Fishing records are kind of lame. You know, IGFA length records, tippet class records and so on? What species of fish you were able to haul in on what strand strength of monofilament doesn't tell us anything about the experience. Or the fish. Or the place. It might tell us something about why you're out there but, if it does, it probably tells us stuff we'd rather not know. As a general rule, fishing records don't tell us anything of value at all, except maybe that a lot of people are missing the point. But, as is the case with any rule, there are exceptions. In the case of one of North America's most iconic fish, the brook trout, fishing records can tell us quite a lot.
In the summer of 1915, John William Cook disappeared into the vast boreal forests of northern Ontario, emerging seven days later with a 14.5-pound brook trout from the Nipigon River—the largest the world had ever seen. Since Cook's catch, the still-standing record has been embroiled in controversy: many refuse to believe that Cook took the fish on the fly, many even claim it was no brook trout at all—but rather a "splake," a hybrid of crossbreeding between lake and brook trout. What has remained relatively undisputed, however, is that, due to habitat loss and degradation, the giant brook trout that fueled Cook's longstanding record are no longer found in their native North American range.
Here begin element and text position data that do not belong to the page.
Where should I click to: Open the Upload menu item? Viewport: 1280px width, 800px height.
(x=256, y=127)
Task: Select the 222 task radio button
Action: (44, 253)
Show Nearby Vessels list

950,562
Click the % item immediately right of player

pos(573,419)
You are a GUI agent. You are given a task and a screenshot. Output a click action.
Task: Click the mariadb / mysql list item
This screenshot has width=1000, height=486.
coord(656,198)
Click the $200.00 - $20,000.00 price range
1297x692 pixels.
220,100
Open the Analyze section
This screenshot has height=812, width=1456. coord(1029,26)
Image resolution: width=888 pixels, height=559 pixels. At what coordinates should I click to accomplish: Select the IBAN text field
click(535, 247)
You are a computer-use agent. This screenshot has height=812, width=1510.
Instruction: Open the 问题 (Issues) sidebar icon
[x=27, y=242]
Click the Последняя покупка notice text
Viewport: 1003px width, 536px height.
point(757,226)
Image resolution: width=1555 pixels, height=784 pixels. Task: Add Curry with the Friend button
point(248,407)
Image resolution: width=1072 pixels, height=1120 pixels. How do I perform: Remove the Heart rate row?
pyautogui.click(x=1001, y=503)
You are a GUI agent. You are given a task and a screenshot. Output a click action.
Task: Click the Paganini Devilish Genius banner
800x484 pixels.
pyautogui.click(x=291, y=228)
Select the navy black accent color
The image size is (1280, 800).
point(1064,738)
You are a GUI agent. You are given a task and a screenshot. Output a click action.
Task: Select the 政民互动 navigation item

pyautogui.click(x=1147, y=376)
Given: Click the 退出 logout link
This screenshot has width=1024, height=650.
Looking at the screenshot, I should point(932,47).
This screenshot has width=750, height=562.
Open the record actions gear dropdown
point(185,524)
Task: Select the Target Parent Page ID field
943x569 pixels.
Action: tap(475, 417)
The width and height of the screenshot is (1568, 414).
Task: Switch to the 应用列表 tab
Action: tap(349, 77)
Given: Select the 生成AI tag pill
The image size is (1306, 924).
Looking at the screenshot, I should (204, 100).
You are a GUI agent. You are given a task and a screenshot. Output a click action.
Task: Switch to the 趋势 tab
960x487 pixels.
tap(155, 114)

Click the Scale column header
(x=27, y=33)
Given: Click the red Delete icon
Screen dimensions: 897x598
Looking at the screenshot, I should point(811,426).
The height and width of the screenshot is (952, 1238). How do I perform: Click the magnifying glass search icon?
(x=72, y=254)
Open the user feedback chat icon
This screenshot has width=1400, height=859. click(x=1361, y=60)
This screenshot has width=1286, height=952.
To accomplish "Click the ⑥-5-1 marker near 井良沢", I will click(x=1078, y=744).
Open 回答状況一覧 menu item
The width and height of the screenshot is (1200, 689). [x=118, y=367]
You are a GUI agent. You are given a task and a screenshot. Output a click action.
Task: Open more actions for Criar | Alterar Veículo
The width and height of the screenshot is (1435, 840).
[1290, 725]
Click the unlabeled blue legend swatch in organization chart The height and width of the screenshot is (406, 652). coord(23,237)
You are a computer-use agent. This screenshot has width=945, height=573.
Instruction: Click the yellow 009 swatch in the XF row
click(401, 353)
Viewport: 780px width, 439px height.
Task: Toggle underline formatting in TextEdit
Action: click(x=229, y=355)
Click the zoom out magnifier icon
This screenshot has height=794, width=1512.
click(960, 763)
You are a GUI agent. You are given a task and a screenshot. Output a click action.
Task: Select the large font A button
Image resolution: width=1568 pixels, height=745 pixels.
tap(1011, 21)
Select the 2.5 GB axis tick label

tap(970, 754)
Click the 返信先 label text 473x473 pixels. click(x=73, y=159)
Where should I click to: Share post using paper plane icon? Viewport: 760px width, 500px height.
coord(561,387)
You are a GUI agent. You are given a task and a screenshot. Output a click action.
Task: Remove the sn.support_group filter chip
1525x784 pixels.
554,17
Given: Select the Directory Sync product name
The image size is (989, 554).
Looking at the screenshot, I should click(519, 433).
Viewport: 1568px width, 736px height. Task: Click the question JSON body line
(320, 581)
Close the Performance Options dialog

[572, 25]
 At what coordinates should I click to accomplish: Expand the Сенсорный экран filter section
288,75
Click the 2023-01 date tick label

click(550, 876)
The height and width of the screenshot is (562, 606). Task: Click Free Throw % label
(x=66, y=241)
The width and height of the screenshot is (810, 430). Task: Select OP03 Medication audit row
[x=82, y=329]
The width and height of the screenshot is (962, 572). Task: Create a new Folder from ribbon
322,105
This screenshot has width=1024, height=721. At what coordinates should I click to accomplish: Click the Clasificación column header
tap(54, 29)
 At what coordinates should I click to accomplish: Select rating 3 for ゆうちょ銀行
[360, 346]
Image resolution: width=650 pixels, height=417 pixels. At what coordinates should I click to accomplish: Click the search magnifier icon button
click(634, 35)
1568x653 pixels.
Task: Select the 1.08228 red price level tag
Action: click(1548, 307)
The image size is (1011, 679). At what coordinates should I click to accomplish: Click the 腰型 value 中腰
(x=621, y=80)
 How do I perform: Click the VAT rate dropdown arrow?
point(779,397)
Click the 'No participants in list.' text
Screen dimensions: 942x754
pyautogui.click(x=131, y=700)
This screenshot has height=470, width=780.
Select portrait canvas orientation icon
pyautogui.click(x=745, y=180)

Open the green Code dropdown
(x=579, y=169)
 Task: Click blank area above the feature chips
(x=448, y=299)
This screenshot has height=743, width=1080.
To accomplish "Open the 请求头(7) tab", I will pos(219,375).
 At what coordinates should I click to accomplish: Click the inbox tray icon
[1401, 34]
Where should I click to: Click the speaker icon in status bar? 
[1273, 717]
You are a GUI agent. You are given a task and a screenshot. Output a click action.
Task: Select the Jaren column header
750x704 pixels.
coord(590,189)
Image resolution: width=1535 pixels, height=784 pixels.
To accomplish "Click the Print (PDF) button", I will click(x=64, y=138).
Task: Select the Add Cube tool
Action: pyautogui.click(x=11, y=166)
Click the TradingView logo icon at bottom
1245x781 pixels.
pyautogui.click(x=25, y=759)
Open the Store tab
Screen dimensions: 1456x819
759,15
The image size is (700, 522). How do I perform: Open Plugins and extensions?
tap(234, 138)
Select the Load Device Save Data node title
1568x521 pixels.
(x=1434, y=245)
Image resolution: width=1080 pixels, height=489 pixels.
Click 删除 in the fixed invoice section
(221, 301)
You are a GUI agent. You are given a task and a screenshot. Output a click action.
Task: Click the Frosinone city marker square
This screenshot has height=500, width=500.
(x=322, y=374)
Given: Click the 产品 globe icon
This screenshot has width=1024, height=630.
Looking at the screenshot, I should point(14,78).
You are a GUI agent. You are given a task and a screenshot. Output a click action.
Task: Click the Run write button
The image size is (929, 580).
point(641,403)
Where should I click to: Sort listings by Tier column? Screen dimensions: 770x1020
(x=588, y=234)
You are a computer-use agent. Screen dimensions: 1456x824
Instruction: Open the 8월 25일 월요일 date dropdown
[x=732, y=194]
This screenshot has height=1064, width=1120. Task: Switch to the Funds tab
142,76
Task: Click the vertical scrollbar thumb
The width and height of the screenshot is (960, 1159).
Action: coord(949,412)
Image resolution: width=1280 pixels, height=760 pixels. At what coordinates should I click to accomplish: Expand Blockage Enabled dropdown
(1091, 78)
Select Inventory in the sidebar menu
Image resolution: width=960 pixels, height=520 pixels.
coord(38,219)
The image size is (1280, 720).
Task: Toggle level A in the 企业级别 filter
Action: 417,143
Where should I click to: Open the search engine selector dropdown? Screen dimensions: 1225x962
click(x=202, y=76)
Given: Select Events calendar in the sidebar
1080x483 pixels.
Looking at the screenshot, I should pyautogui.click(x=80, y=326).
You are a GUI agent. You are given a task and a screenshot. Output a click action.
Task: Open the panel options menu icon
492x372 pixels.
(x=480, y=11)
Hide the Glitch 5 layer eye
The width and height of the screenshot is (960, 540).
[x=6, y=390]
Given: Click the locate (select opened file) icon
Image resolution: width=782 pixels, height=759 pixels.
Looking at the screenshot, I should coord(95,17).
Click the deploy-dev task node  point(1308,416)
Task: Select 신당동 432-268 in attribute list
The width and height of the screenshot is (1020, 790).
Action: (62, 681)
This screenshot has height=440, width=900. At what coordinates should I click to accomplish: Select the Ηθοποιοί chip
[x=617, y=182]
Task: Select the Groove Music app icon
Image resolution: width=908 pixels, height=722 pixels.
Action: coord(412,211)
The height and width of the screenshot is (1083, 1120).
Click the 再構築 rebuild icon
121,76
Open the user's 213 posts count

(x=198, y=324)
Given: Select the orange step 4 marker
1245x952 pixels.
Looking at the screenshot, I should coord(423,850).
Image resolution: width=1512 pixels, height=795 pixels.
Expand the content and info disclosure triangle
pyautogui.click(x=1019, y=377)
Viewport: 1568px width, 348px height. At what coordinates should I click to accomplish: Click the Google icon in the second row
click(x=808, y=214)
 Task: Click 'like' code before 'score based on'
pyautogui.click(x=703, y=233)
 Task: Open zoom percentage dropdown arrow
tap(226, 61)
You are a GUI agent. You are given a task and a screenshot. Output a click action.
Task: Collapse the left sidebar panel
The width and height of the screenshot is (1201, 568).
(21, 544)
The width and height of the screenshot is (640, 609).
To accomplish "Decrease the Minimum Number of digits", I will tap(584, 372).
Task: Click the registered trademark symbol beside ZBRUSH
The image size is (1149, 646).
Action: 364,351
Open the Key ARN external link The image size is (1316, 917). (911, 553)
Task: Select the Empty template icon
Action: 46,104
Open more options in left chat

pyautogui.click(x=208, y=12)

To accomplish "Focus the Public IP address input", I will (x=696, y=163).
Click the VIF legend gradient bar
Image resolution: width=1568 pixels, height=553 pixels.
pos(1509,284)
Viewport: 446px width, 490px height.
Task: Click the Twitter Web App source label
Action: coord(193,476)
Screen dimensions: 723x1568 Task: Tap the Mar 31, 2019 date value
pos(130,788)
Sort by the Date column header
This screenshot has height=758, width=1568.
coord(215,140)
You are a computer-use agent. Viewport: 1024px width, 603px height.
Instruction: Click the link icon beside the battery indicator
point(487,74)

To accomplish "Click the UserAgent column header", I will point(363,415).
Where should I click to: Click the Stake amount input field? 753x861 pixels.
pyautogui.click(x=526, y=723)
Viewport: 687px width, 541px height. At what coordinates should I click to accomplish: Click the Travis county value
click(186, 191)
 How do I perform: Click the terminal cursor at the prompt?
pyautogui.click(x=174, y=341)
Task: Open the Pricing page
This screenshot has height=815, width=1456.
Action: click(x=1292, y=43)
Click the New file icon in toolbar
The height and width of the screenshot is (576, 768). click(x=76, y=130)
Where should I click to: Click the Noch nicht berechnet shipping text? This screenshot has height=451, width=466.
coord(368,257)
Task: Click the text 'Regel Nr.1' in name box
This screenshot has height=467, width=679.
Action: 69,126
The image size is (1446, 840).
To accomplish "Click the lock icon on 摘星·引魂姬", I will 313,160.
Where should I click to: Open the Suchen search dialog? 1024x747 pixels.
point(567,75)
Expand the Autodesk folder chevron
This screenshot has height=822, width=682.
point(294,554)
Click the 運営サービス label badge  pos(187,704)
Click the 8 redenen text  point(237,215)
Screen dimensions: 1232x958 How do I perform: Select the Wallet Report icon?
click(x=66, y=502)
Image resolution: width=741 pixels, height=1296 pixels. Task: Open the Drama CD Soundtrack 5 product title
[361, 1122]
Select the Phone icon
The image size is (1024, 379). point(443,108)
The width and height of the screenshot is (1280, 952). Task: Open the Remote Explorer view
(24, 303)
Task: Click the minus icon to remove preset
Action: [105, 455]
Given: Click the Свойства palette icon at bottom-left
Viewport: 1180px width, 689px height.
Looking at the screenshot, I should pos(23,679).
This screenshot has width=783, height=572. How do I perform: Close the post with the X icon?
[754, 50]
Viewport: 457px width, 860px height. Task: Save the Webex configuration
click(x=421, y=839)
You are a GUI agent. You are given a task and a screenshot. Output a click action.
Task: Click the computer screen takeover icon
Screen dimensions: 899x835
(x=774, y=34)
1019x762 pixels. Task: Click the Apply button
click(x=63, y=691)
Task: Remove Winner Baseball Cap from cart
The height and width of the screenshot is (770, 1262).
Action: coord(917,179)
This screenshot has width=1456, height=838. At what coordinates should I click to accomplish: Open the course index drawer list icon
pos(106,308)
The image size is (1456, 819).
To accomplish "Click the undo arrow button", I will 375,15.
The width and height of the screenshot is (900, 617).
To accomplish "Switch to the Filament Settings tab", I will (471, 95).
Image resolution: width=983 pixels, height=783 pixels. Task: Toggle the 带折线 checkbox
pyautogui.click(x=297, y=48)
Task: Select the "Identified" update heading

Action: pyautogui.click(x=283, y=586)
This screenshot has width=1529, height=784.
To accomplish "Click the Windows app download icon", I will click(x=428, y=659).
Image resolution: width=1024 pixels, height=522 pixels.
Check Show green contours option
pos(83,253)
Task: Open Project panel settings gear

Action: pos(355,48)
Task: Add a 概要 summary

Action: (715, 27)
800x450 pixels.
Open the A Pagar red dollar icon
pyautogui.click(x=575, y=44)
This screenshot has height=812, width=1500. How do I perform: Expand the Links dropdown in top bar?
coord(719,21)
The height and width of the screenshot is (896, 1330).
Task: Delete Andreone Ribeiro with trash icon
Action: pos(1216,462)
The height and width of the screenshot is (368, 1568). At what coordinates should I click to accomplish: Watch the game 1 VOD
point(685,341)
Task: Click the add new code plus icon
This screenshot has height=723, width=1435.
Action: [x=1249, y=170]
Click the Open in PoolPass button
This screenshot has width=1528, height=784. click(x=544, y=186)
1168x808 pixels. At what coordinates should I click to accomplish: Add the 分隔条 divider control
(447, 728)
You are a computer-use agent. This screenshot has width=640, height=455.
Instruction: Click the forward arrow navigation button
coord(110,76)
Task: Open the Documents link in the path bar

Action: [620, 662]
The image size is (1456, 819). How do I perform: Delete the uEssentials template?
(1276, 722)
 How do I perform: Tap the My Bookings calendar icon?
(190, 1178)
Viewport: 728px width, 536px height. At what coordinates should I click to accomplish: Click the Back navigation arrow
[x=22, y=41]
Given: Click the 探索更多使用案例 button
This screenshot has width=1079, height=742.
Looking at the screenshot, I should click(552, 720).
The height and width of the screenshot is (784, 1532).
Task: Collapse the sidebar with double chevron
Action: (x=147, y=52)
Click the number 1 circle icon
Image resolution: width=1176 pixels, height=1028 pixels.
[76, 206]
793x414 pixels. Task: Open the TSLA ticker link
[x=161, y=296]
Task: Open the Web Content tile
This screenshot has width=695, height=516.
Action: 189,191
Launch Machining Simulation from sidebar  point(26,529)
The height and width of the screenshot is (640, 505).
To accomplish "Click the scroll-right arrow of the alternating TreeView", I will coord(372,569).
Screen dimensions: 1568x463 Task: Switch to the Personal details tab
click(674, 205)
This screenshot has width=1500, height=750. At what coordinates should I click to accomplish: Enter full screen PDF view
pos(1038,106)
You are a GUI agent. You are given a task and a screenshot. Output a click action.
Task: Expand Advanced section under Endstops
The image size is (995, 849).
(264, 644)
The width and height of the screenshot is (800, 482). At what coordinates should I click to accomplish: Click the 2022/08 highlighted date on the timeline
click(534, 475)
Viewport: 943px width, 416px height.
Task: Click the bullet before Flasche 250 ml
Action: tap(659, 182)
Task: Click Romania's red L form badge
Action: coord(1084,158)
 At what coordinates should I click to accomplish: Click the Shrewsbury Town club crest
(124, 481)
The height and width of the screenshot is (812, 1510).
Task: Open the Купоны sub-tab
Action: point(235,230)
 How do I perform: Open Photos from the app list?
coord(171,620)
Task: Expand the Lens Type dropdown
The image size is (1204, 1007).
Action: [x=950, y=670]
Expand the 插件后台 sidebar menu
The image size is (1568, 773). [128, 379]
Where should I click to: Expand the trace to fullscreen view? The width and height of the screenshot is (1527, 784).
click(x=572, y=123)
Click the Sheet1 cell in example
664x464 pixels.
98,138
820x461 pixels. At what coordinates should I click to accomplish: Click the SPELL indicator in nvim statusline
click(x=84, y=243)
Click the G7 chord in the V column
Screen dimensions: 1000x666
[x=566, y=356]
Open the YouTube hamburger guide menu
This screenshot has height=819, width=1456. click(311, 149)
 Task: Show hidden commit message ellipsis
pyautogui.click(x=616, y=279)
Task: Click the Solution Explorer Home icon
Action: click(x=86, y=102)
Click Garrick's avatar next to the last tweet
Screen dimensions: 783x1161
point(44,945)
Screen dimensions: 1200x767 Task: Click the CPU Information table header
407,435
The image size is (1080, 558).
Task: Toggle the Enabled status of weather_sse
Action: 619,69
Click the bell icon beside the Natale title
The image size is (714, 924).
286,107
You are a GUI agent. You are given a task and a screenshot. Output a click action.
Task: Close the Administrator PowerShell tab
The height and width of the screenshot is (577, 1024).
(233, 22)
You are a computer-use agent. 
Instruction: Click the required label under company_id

Finding Fontinalis, produced by Patagonia in partnership with Sage, YETI and Costa Sunglasses, tells the story of three anglers in search of one of Cook's mythical, giant brook trout, not in the brook trout's native territory, but a continent away in the wilds of Patagonia.
Fueled by an old gaucho's tale of a "the place with the big red fish," the film, according to Patagonia, tracks "photographer Bryan Gregson; Patagonia’s Director of Fishing Bart Bonime; and environmentalist, angler and founder of Patagonia Yvon Chouinard [as they] follow Agustin Fox, the charismatic and hardworking owner of Las Pampas Lodge, into an uncharted watershed to chase down the rumors." What begins as a tale about record, giant brook trout evolves into a story that "explores how the search for a new world record brook trout in Argentina ultimately leads the anglers to [become part of] a mission to conserve and protect much more than just the fish itself ... the land, water and culture that surround it."
A shorter version of Finding Fontinalis screened to great fanfare on the 2016 Fly Fishing Film Tour. This new, full-length version is being made available by Patagonia and its co-sponsors for download by conservation organizations for use in screenings to aid their fundraising efforts.